Jean Servais (; 24 September 1910 – 17 February 1976) was a Belgian film and stage actor.  He acted in many 20th century French cinema productions, from the 1930s through the early 1970s.

He was married to Gilberte Graillot, and later actress Dominique Blanchar.

Career
Servais trained at the Brussels Conservatory of Dramatic Arts, where he won the Second Prize. His acting skills came to the attention of Raymond Rouleau, and he was hired at the Théâtre du Marais, where he acted in Le mal de jeunesse, which was successful in Brussels and in Paris. He was also a member of Jean-Louis Barrault's theatre company.

His first film role was as the simple country dweller who was the victim of an error by the justice system in the film Criminel (1932), directed by Jack Forrester. Servais's film career continued in the 1930s with roles in films such as La Chanson De L'Adieu (1934) and La Vie Est Magnifique (1938).
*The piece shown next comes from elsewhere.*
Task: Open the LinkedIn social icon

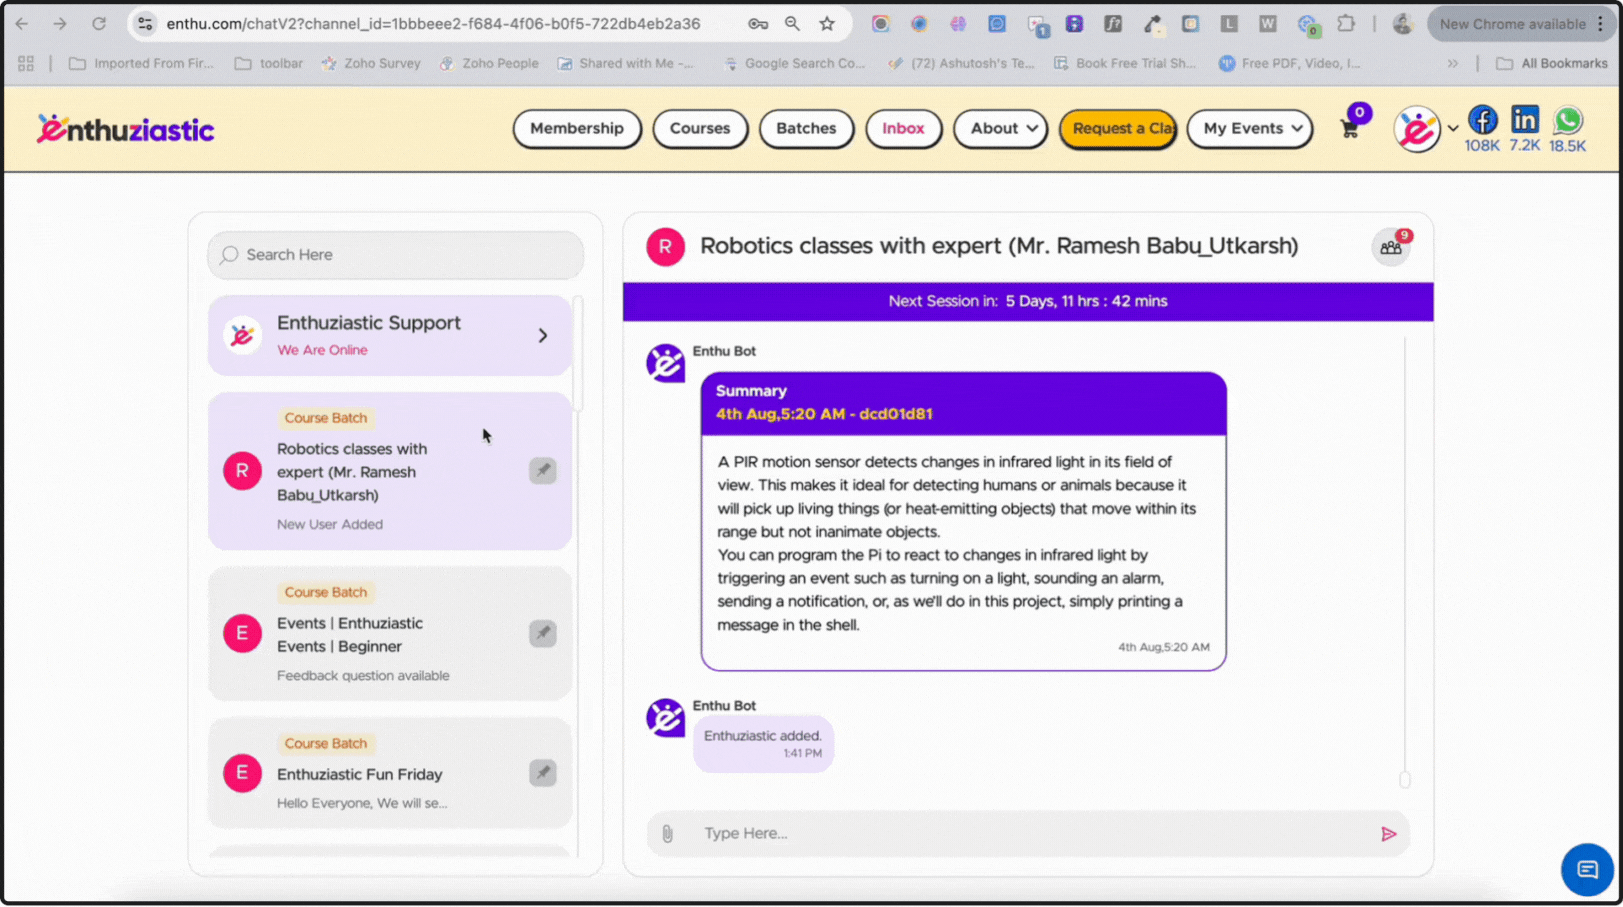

After a break in acting during World War II, he returned to the screen with roles in films such as La Danse De Mort (1948).

In the 1950s, he appeared in the crime drama Rififi  (1955), which François Truffaut ranked as the best film noir, directed by American Jules Dassin, in which he played a leader of a gang of jewel thieves.

He appeared in another film directed by Jules Dassin in 1957, He Who Must Die (Celui qui doit mourir).   He also appeared in a film written and directed by Luis Buñuel, La fièvre monte à El Pao (1959).

In the 1950s and 1960s, Servais rejoined the Renaud-Barrault theatre troupe for several plays, including La Répétition ou l'Amour puni (1950), Volpone (1955), and Marat/Sade (1966).

In the 1960s, Servais took small character roles in popular international fare such as The Longest Day (1962), an epic recreation of the Allied invasion of Normandy, and That Man from Rio (1964). Other films in which he acted include Le Sahara brûle (1961), Un Soir Par Hasard (1964), and Avec la peau des autres (1966).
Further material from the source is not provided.